A TWO-SPEED ECONOMY
Asia Pacific GDP growth weakened to 4.3% in 2019 due to the slowing global economy and U.S-China trade conflict. Although global business confidence in the service sector improved in December following the announcement of the “Phase-One” trade deal, manufacturing and trading companies remain cautious amid marginal growth in new orders in the short term. However, they will undoubtedly benefit from lower tariffs.
CBRE expects Asia Pacific GDP growth to stand at 4.2% this year and the region to remain as a two-speed economy. Emerging markets will continue to grow at a faster pace but challenges will persist. In January, China implemented a further 50bps cut to its Reserve Requirement Ratio (RRR) and is expected to adopt further stimulus measures over the course of 2020, helping to stabilise economic growth at around 6%. However, corporate debt in the real estate sector will remain high. Non-performing loans also remain a concern in India, but recent fiscal expansion is expected to shore up domestic demand.
Growth in mature markets will remain slow. Singapore is set to recover from recent weakness but sociopolitical unrest in Hong Kong SAR and bushfires in Australia are likely to negatively impact these markets’ economies. Japan is expected to see a slow start to 2020 as the higher consumption tax will weigh on domestic demand. However, economic momentum is expected to pick up in H2 2020, when the impact of the government’s US$122 billion-fiscal package begins to kick in.
ASIA PACIFIC ECONOMIC TRENDS IN 2020
Rising geopolitical tension over the course of 2019 has raised concerns of a shift towards deglobalisation. The recent Phase-One trade deal signifies a temporary truce between the U.S. and China rather than a complete solution. Issues such as intellectual property protection, forced tech transfer and national security remain unsolved. The U.S. is likely to retain its tough stance towards China in 2020, with tension possibly extending beyond trade, as President Trump’s re-election campaign intensifies.
Regional geopolitical tension is likely to persist in 2020 despite improved trade relations between Japan and Korea after the former relaxed export curbs on microchip materials in December 2019. Elsewhere, sociopolitical unrest will continue to inhibit business expansion in the Hong Kong SAR.
Inflationary pressure in Asia Pacific will remain limited, with most mature economies set to miss their 2% annual target, and emerging markets forecasted to register inflation that is lower or on par with the past five-year average. This will create room for additional interest rate cuts to prop up regional economies.
China’s inflation surged to 2.9% in 2019, mainly due to a spike in pork prices. However, pressure is moderating amid higher imports and the release of reserve supplies. The CPI is forecasted to remain at around 3% in 20201. The adoption of the Loan Prime Rate (LPR) as benchmark interest rate resulted in lower interest rates in 2019, with further downward adjustment expected in 2020.
Other major macro risks for the coming year include a further increase in crude oil prices, with OPEC basket prices increasing by around 30% over the course of 2019. Although OPEC supply is set to increase in 2020, recent tension in Middle East is likely to trigger further oil price fluctuations.

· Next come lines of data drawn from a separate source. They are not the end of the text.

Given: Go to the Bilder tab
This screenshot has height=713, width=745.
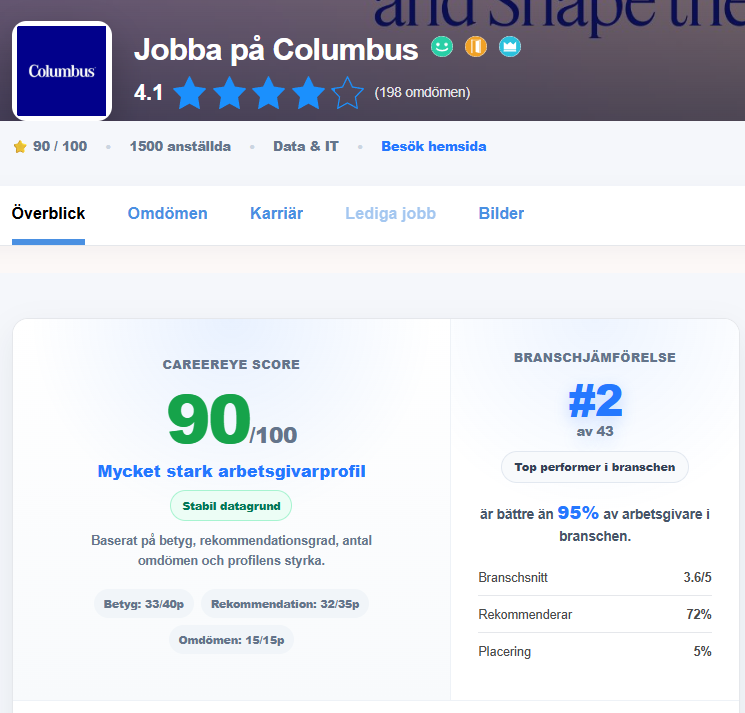Looking at the screenshot, I should click(x=501, y=213).
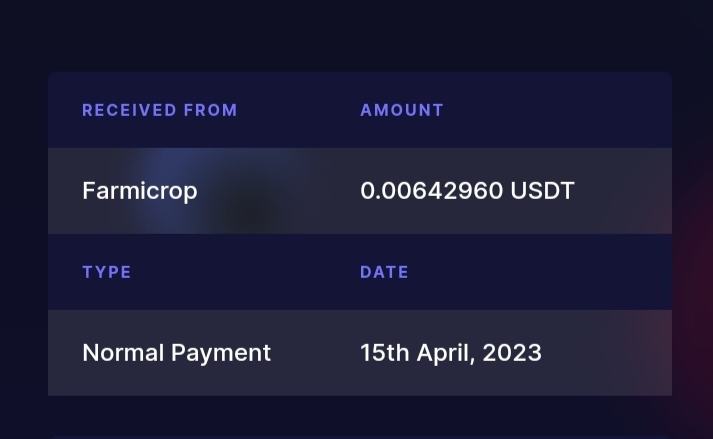Click the USDT currency unit
The height and width of the screenshot is (439, 713).
tap(542, 191)
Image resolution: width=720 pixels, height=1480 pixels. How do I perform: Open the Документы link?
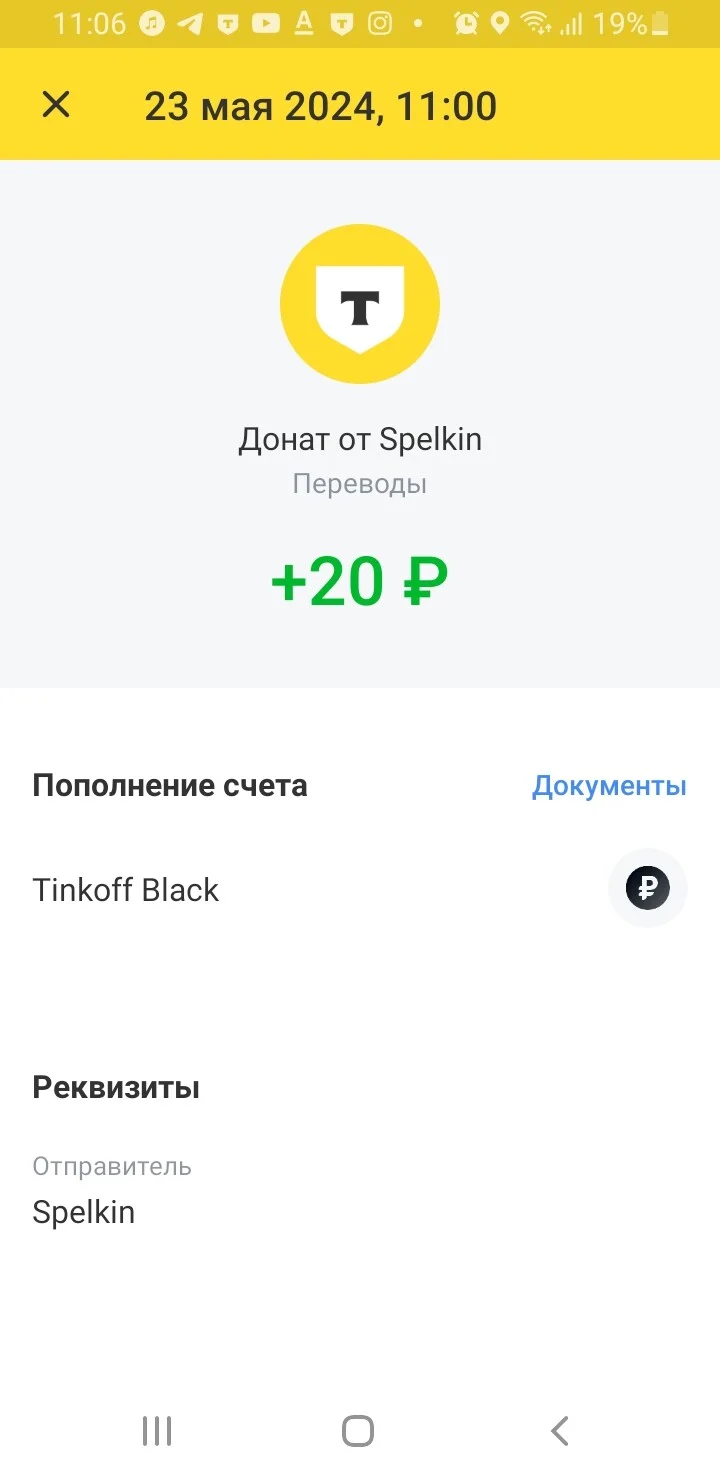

Mirroring the U.S. Federal Reserve, most central banks in Asia Pacific accelerated the pace of rate cuts in 2019. CBRE expects monetary policy to remain loose in 2020, with further interest rate reductions likely. The lower cost of financing will expand the yield spread and strengthen investment appetite.
The longer-term outlook for the regional economy will be shaped by demographic shifts, with low birth rates and ageing populations dragging on employment growth and economic expansion. The impact on the Pacific will be limited but Asian markets are expected to be significantly affected, with the working population in Japan, Korea and Greater China already shrinking. CBRE expects competition for young workers – especially in tier I cities – to intensify in the coming years. More governments will also consider raising the retirement age.
The war for talent will also prompt changes to business strategy. A greater proportion of production capacity will be shifted to markets with more cost-effective and available pools of labour. However, companies will also invest more in technology, especially automation, to enhance productivity and lower reliance on labour. Improving the workplace experience to attract and retain employees will remain at the top of the business agenda.